** BEGIN DATA IN THIS EXERCISE **
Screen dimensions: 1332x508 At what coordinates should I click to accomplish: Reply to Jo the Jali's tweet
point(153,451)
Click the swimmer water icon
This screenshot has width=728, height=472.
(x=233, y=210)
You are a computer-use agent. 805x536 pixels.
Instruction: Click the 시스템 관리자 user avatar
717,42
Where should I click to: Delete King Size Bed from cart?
** END DATA IN THIS EXERCISE **
> [TASK INSTRUCTIONS]:
List each line from the entries above that contains the word "should".

> [THE ANSWER]:
Screen dimensions: 1332x508 At what coordinates should I click to accomplish: Reply to Jo the Jali's tweet
Where should I click to: Delete King Size Bed from cart?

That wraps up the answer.